"You don’t eat blue meat."

A wild game trapper just south of San Francisco was in for a colorful surprise when he began processing some feral hogs he had caught earlier this year.

According to local news outlet SFGatea number of the hogs — technically crossbreeds between domestic pigs and wild boars — appear to have had their muscles and fatty tissue stained blue after munching on a rat poison known as diphacinone.

The California Department of Fish and Wildlife (CDFW) confirmed this in a recent press release, after the department's Wildlife Health Lab found traces of the deep blue pellets in one of the hog's stomachs. The CDFW went on to note that rodent bait is typically dyed certain colors to identify it as poison.

Unfortunately, the hogs don't seem to have gotten the memo. Local news station KSBW later reported that the proliferation of rat bait seems widespread across the county, as well as along a local river.

Bryan Flores, chief of Monterey county parks, said that the strange coloring is a "clear signal" to ward off hunters from contaminated game. "If you cut it open and the tissue is blue, you don’t eat blue meat," he told KSBW.

The legality of poisonous bait for commercial and public use varies between various localities and countries. In California, for example, diphacinone is illegal for personal use, with one of the only exceptions being for commercial farm operations.

Though rodenticide poisoning in humans is rare, it does come with a high fatality rate relative to other poisons.

There's also concern that it's moving up the food chain through small rodents into larger predators. Due to the global use of diphacinone and rodenticides like it, the poisons are threatening critters like bobcats on Kiawah Island, caracals in South Africa, and monitor lizards in Asia.

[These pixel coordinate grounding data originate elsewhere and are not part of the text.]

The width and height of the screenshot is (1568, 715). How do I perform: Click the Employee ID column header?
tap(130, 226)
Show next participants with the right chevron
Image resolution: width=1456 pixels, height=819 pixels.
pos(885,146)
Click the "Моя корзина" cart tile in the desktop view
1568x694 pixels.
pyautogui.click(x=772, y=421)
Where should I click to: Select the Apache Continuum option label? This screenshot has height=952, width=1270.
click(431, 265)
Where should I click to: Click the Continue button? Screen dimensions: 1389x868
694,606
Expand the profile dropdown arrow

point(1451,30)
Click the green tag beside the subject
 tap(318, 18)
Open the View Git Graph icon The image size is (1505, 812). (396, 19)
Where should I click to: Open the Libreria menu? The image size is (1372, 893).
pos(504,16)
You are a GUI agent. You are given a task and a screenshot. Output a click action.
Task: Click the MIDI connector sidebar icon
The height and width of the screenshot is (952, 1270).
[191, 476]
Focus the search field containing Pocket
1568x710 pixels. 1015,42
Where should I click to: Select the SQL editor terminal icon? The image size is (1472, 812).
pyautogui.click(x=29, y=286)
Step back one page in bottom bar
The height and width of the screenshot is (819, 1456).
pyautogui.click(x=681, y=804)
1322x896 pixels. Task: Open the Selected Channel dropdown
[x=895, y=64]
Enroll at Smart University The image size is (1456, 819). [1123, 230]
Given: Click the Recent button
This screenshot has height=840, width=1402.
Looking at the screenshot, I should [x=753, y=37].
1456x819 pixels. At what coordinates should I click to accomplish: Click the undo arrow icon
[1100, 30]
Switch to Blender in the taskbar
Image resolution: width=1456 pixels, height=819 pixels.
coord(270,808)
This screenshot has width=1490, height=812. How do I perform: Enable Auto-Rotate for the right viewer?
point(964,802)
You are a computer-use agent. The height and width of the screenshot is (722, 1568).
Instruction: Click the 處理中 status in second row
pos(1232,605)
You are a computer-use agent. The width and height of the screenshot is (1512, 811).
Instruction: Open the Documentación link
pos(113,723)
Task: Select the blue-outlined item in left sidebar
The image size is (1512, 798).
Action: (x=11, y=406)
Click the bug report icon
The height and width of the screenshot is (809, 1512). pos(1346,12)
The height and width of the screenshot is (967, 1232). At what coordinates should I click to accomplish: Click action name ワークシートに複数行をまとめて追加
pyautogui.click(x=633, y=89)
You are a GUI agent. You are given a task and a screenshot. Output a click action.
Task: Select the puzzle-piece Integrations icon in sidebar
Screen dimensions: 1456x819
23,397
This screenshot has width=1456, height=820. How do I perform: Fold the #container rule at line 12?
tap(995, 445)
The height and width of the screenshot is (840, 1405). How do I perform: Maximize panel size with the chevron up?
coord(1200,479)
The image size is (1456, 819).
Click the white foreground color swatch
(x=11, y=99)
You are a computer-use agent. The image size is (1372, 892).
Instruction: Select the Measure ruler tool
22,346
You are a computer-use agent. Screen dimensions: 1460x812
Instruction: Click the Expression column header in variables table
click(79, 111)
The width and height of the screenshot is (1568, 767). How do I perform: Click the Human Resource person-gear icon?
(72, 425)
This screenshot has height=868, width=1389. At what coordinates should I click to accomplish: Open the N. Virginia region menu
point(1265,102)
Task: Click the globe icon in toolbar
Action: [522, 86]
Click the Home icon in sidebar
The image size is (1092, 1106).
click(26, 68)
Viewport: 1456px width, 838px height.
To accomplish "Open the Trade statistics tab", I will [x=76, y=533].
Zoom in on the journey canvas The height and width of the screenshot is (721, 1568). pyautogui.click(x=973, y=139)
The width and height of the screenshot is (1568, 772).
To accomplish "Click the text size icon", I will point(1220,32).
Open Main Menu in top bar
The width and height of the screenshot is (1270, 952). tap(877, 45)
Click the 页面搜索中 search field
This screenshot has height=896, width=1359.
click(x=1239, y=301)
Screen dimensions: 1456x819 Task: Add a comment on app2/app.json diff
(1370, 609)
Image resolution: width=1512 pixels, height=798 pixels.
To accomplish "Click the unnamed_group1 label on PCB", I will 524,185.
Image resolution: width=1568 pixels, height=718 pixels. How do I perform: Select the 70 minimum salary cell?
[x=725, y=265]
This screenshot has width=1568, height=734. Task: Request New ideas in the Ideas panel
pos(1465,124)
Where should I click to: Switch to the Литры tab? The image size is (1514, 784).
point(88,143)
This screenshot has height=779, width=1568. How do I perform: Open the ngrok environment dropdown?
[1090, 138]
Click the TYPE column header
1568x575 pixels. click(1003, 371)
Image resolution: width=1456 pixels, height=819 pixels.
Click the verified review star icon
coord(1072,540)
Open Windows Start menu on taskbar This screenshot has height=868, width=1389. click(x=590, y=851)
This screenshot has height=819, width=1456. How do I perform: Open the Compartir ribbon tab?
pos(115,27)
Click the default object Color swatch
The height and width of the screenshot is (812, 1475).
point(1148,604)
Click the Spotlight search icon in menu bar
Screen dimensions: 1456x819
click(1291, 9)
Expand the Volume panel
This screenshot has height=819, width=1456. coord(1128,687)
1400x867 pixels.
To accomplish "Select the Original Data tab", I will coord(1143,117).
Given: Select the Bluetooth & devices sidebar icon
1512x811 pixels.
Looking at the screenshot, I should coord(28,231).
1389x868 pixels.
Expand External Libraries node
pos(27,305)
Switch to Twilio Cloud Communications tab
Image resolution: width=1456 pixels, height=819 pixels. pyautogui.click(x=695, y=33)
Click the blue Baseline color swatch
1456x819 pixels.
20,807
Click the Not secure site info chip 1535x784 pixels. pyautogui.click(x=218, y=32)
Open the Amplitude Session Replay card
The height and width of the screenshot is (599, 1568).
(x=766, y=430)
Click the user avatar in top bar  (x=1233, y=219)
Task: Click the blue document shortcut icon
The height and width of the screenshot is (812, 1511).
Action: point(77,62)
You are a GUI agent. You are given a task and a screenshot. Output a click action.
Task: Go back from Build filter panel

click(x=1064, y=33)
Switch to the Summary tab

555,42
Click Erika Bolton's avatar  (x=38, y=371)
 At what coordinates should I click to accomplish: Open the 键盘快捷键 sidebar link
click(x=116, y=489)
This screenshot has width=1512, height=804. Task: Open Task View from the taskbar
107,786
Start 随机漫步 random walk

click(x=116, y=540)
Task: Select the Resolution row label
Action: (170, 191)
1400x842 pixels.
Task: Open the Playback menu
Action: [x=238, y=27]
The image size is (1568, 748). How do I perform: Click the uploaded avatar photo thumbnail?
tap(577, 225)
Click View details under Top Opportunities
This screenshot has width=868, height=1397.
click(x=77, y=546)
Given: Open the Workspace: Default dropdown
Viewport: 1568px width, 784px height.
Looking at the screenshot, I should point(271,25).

A particularly astonishing case came when P-22, a widely beloved male mountain lion being tracked by researchers in Southern California, had to be euthanized due to complications arising from diphacinone exposure.

Wildlife foundations have been particularly vocal about seeking alternatives to rodenticides that threaten wildlife.

For individuals, this might mean staying on top of property management by clearing standing water, installing owl boxes, and using rat-resistant trash cans.

And when it comes to industrial operations, the best bet is probably integrated pest management (IPM), a sustainable approach that minimizes harm to adjacent wildlife.

The wild hogs — and those who hunt them — will thank you.